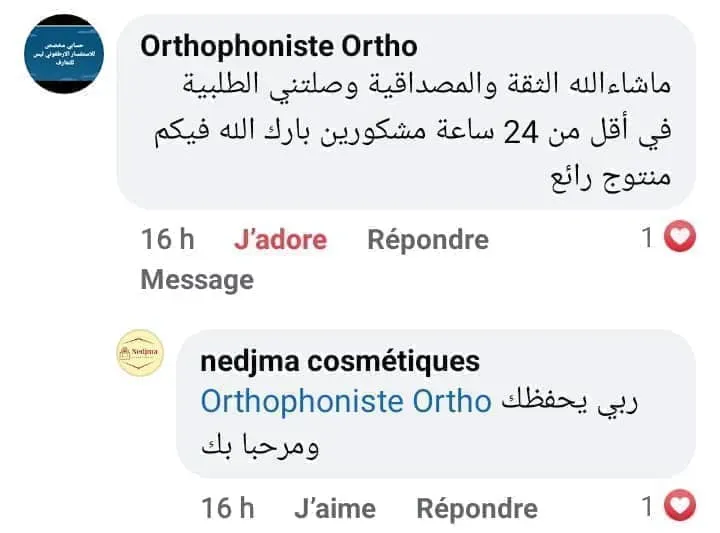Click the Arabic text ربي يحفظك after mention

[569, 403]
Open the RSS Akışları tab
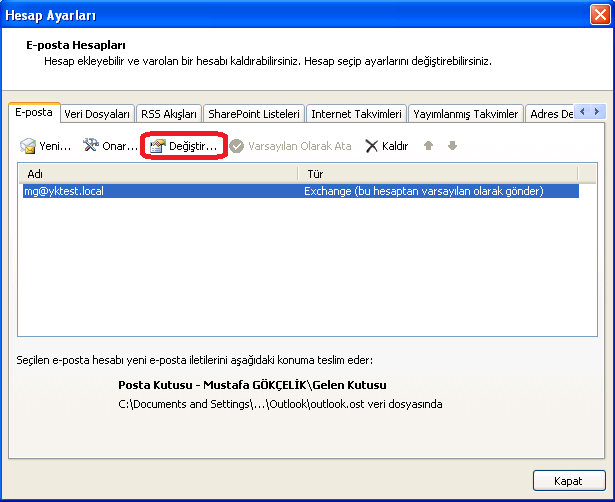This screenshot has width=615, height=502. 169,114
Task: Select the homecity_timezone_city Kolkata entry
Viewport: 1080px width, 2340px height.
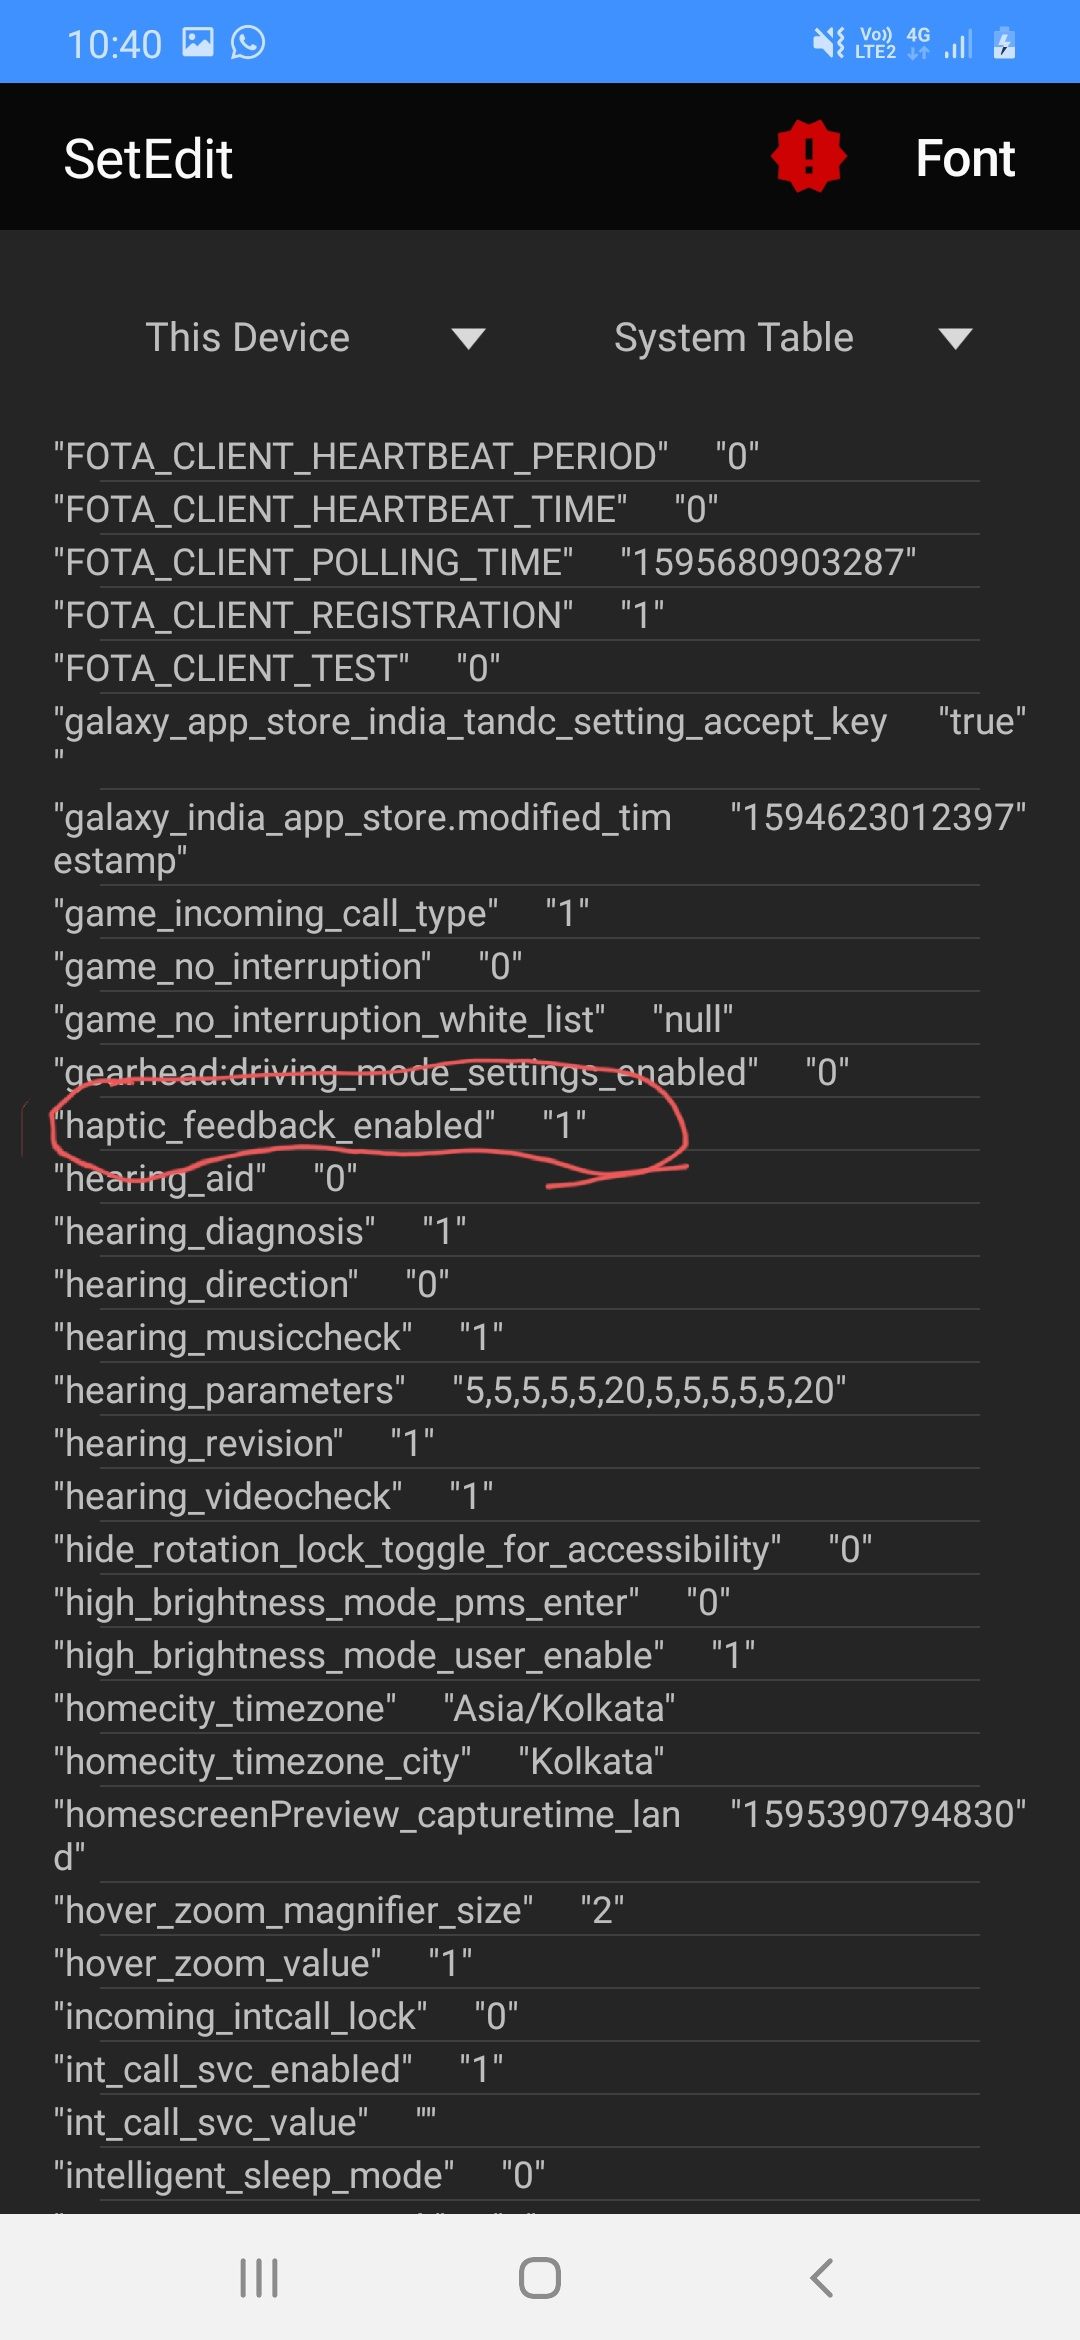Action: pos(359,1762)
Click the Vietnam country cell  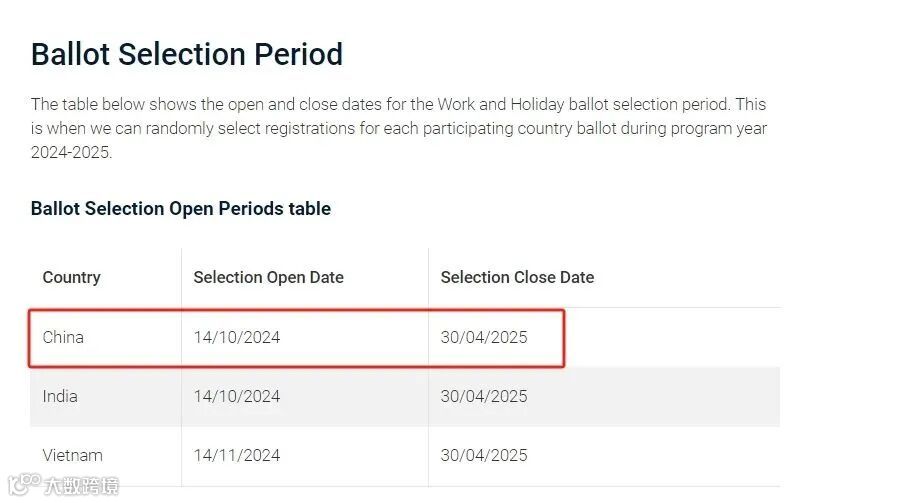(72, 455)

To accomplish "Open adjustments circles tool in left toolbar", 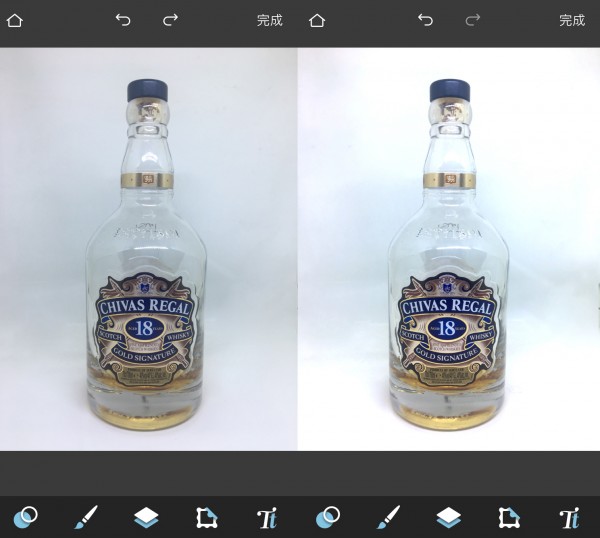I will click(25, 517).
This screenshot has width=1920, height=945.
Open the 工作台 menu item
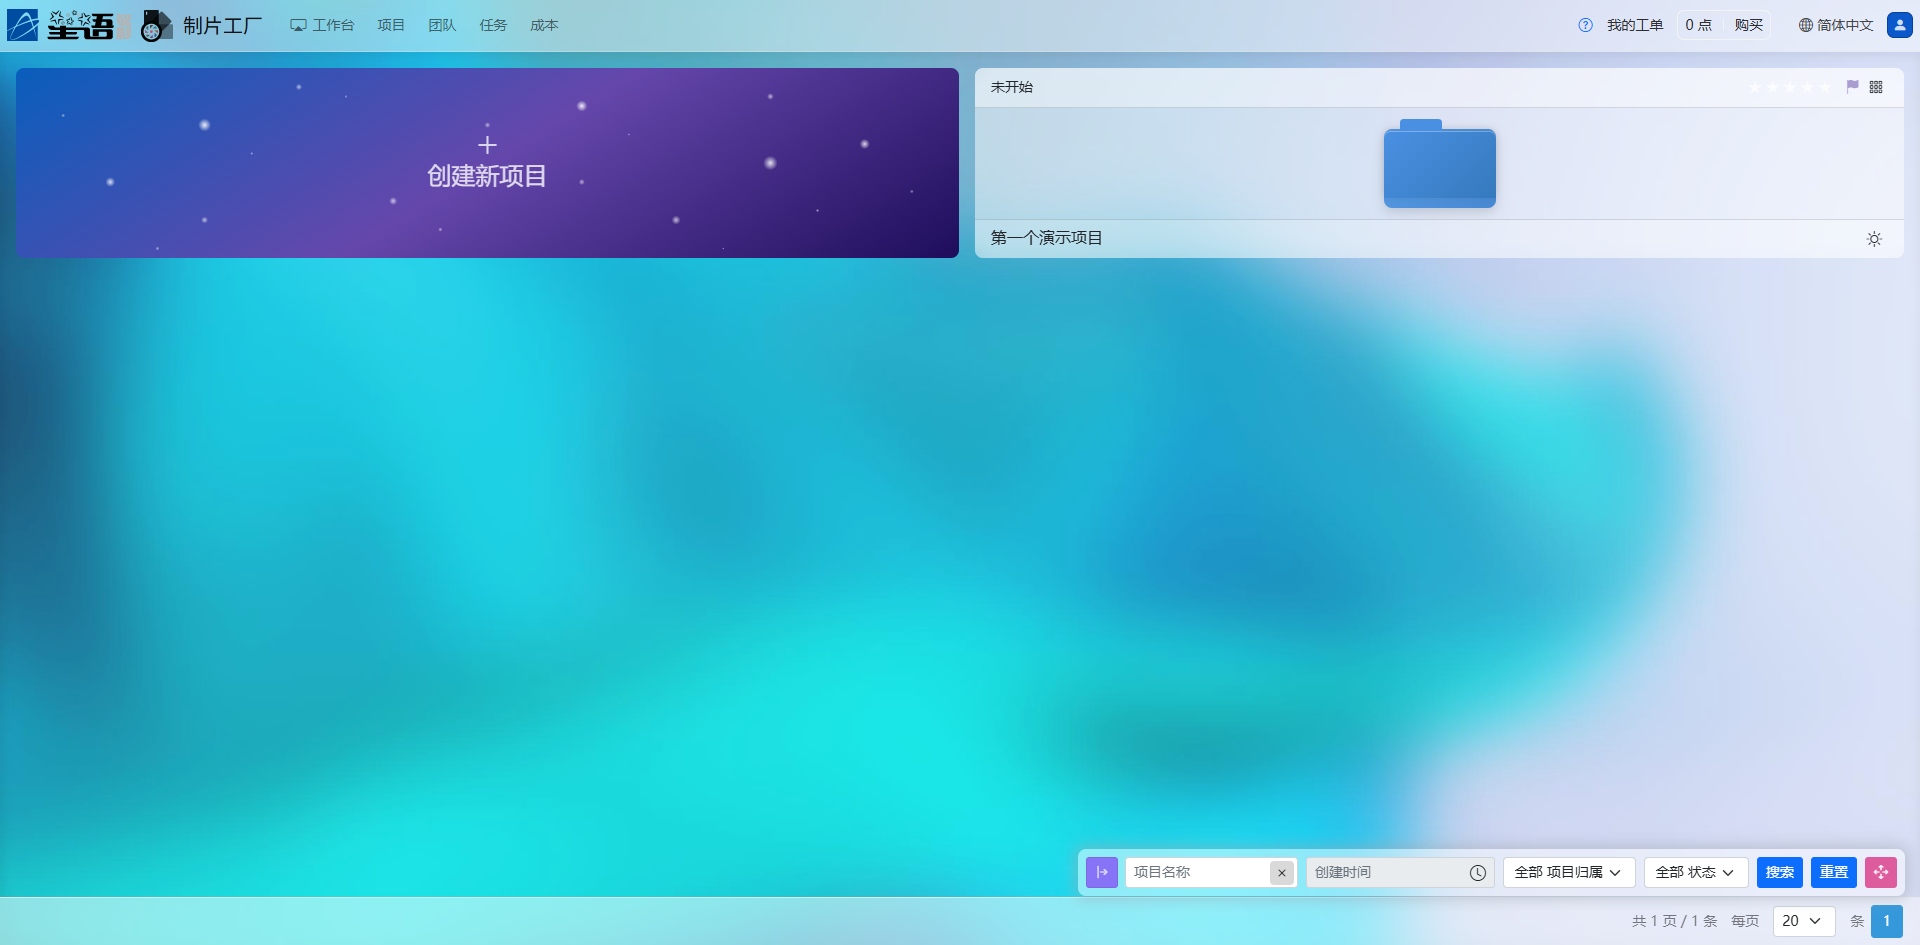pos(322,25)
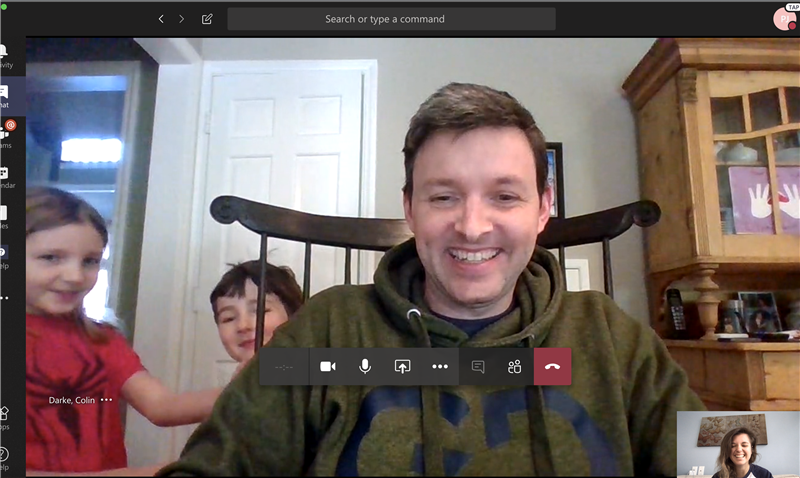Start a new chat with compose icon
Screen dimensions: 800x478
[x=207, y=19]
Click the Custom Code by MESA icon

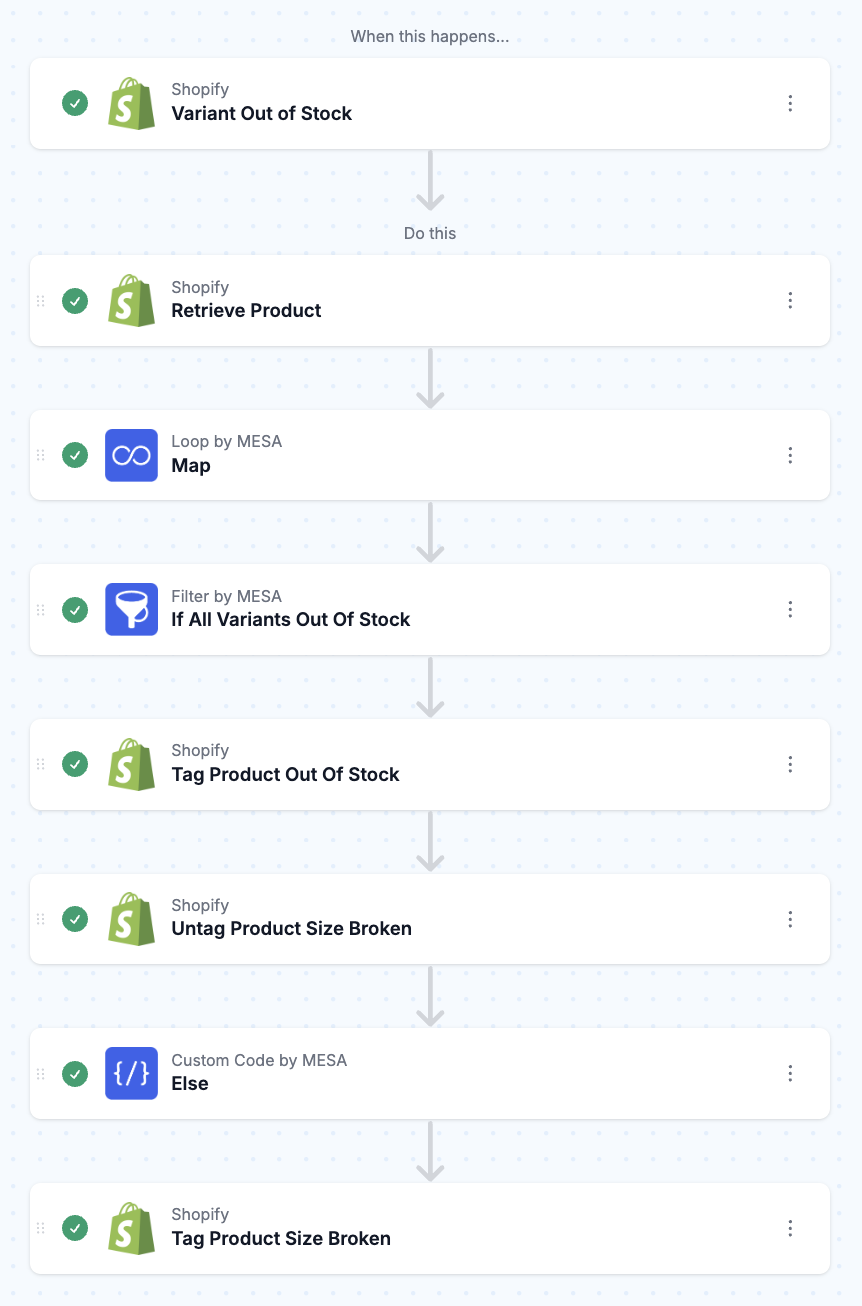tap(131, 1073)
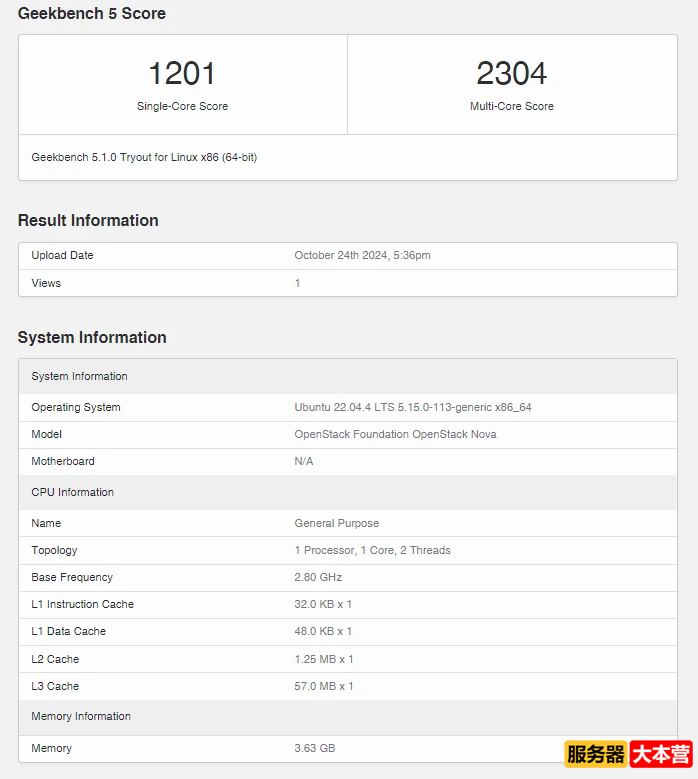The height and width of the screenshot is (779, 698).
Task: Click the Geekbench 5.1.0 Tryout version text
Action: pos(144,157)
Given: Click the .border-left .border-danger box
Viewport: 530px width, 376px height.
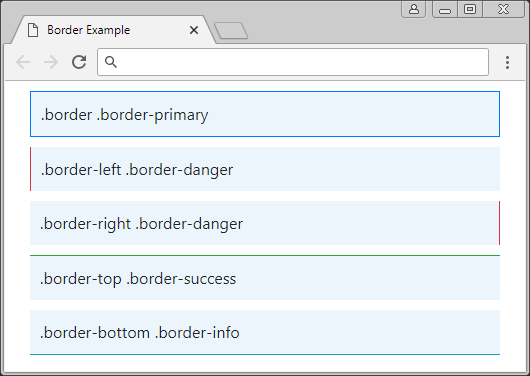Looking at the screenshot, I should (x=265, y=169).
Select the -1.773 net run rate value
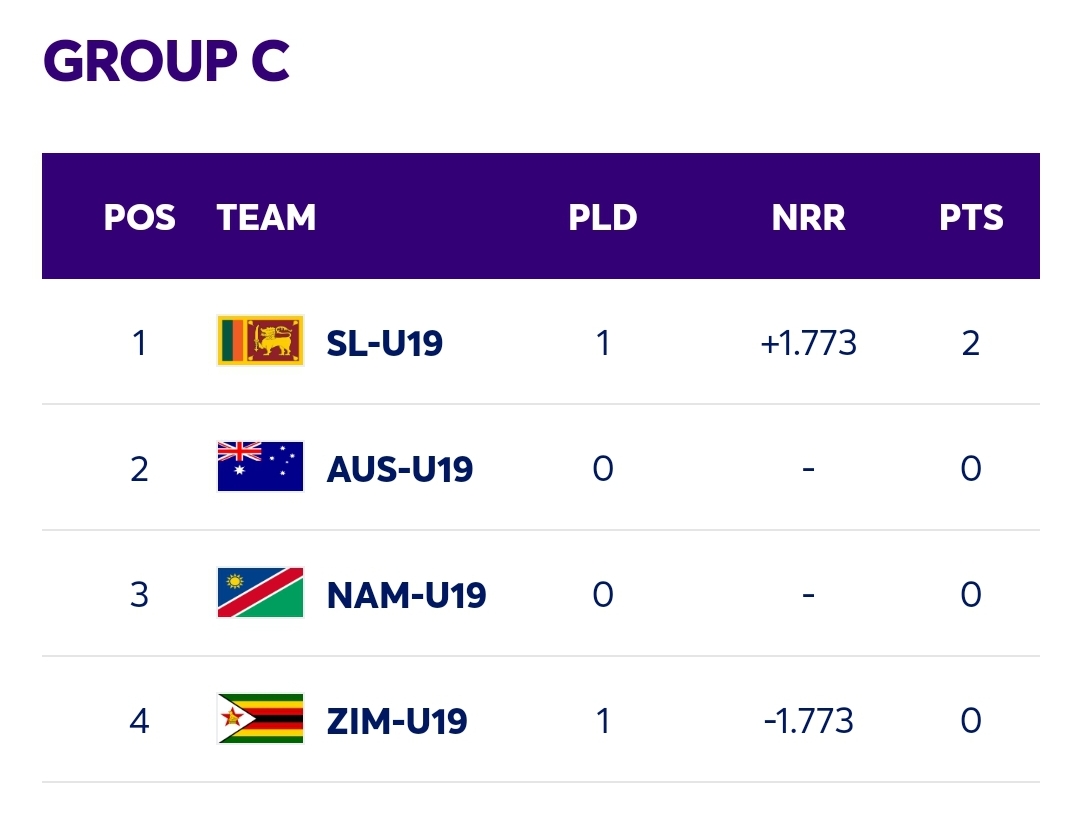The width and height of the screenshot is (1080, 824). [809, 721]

---+---

▶ [Given task]: Arrange the rows above as a Markdown table with the columns No. and Line, numbering each line and skipping blank ones: begin at the line that has "Click the Custom Code by MESA icon" and stop after the last of the rows. Leave the pictures out.

▶ [Finished task]:
| No. | Line |
|---|---|
| 1 | Click the Custom Code by MESA icon |
| 2 | tap(131, 1073) |
| 3 | The height and width of the screenshot is (779, 698). |
| 4 | Task: Click the Geekbench 5.1.0 Tryout version text |
| 5 | Action: pos(144,157) |
| 6 | Given: Click the .border-left .border-danger box |
| 7 | Viewport: 530px width, 376px height. |
| 8 | Looking at the screenshot, I should (x=265, y=169). |
| 9 | Select the -1.773 net run rate value |
| 10 | The width and height of the screenshot is (1080, 824). [809, 721] |